Robert Haas [Mon, 24 Jan 2011 01:44:48 +0000 (20:44 -0500)]
sepgsql, an SE-Linux integration for PostgreSQL
This is still pretty rough - among other things, the documentation
needs work, and the messages need a visit from the style police -
but this gets the basic framework in place.
Magnus Hagander [Sun, 23 Jan 2011 22:39:18 +0000 (23:39 +0100)]
Make walsender options order-independent
While doing this, also move base backup options into
a struct instead of increasing the number of parameters
to multiple functions for each new option.
Add 'directory' format to pg_dump. The new directory format is compatible
with the 'tar' format, in that untarring a tar format archive produces a
valid directory format archive.
Tom Lane [Sun, 23 Jan 2011 19:26:51 +0000 (14:26 -0500)]
Fix another portability issue in pg_basebackup.
The target of sscanf with a %o format had better be of integer width,
but "mode_t" conceivably isn't that. Another compiler warning seen
only on some platforms; this one I think is potentially a real bug
and not just a warning.
Tom Lane [Sun, 23 Jan 2011 19:13:46 +0000 (14:13 -0500)]
Improve getObjectDescription's display of pg_amop and pg_amproc entries.
Include the lefttype/righttype columns explicitly (instead of assuming
the reader can deduce them from the operator or function description),
and move the operator or function description to the end of the string,
to make it clearer that it's a referenced object and not the amop or
amproc item itself. Per extensive discussion of Andreas Karlsson's
original patch.
Tom Lane [Sun, 23 Jan 2011 18:12:55 +0000 (13:12 -0500)]
Revert "Factor out functions responsible for caching I/O routines".
This reverts commit 740e54ca84c437fd67524f97a3ea9ddea752e208, which seems
to have tickled an optimization bug in gcc 4.5.x, as reported upstream at
https://bugzilla.redhat.com/show_bug.cgi?id=671899
Since this patch had no purpose beyond code beautification, it's not
worth expending a lot of effort to look for another workaround.
Magnus Hagander [Sun, 23 Jan 2011 11:21:23 +0000 (12:21 +0100)]
Add pg_basebackup tool for streaming base backups
This tool makes it possible to do the pg_start_backup/
copy files/pg_stop_backup step in a single command.
There are still some steps to be done before this is a
complete backup solution, such as the ability to stream
the required WAL logs, but it's still usable, and
could do with some buildfarm coverage.
In passing, make the checkpoint request optionally
fast instead of hardcoding it.
Magnus Hagander, reviewed by Fujii Masao and Dimitri Fontaine
Robert Haas [Sun, 23 Jan 2011 01:51:32 +0000 (20:51 -0500)]
Code cleanup for assign_transaction_read_only.
As in commit fb4c5d2798730f60b102d775f22fb53c26a6445d on 2011-01-21,
this avoids spurious debug messages and allows idempotent changes at
any time.
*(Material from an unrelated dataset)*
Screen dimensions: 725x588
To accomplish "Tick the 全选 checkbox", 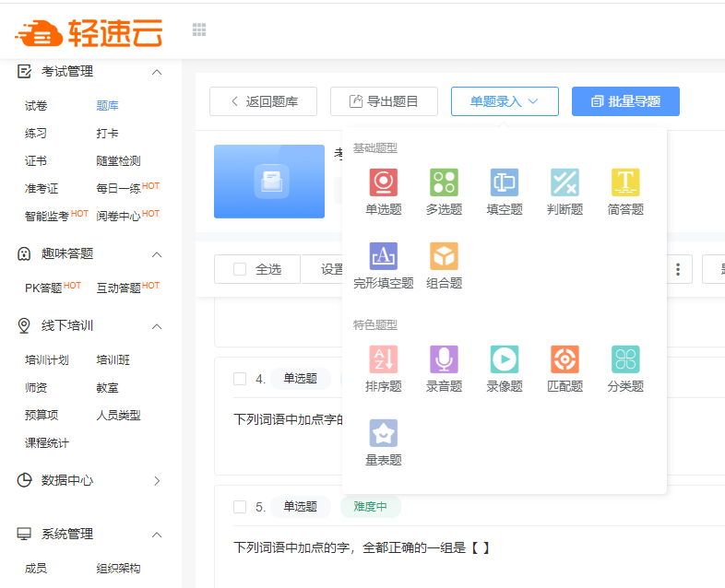I will (x=240, y=269).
Along the way, make assign_XactIsoLevel allow idempotent
changes even when not within a subtransaction, to be consistent with
the new coding of assign_transaction_read_only and because there's
no compelling reason to do otherwise.
Tom Lane [Sun, 23 Jan 2011 01:43:54 +0000 (20:43 -0500)]
Quick hack to un-break plpython regression tests.
It's not clear to me what should happen to the other plpython_unicode
variant expected files, but this patch gets things passing on my own
machines and at least some of the buildfarm.
Tom Lane [Sun, 23 Jan 2011 01:31:24 +0000 (20:31 -0500)]
Allow the wal_buffers setting to be auto-tuned to a reasonable value.
If wal_buffers is initially set to -1 (which is now the default), it's
replaced by 1/32nd of shared_buffers, with a minimum of 8 (the old default)
and a maximum of the XLOG segment size. The allowed range for manual
settings is still from 4 up to whatever will fit in shared memory.
Tom Lane [Sat, 22 Jan 2011 23:01:31 +0000 (18:01 -0500)]
Suppress "control reaches end of non-void function" warning from gcc 4.5.
Not sure why I'm seeing this on Fedora 14 and not earlier versions.
Seems like a regression that gcc no longer knows that DIE() doesn't return.
Still, adding a dummy return is harmless enough.
Tom Lane [Sat, 22 Jan 2011 22:56:42 +0000 (17:56 -0500)]
Suppress possibly-uninitialized-variable warnings from gcc 4.5.
It appears that gcc 4.5 can issue such warnings for whole structs, not
just scalar variables as in the past. Refactor some pg_dump code slightly
so that the OutputContext local variables are always initialized, even
if they won't be used. It's cheap enough to not be worth worrying about.
Peter Eisentraut [Sat, 22 Jan 2011 20:08:51 +0000 (22:08 +0200)]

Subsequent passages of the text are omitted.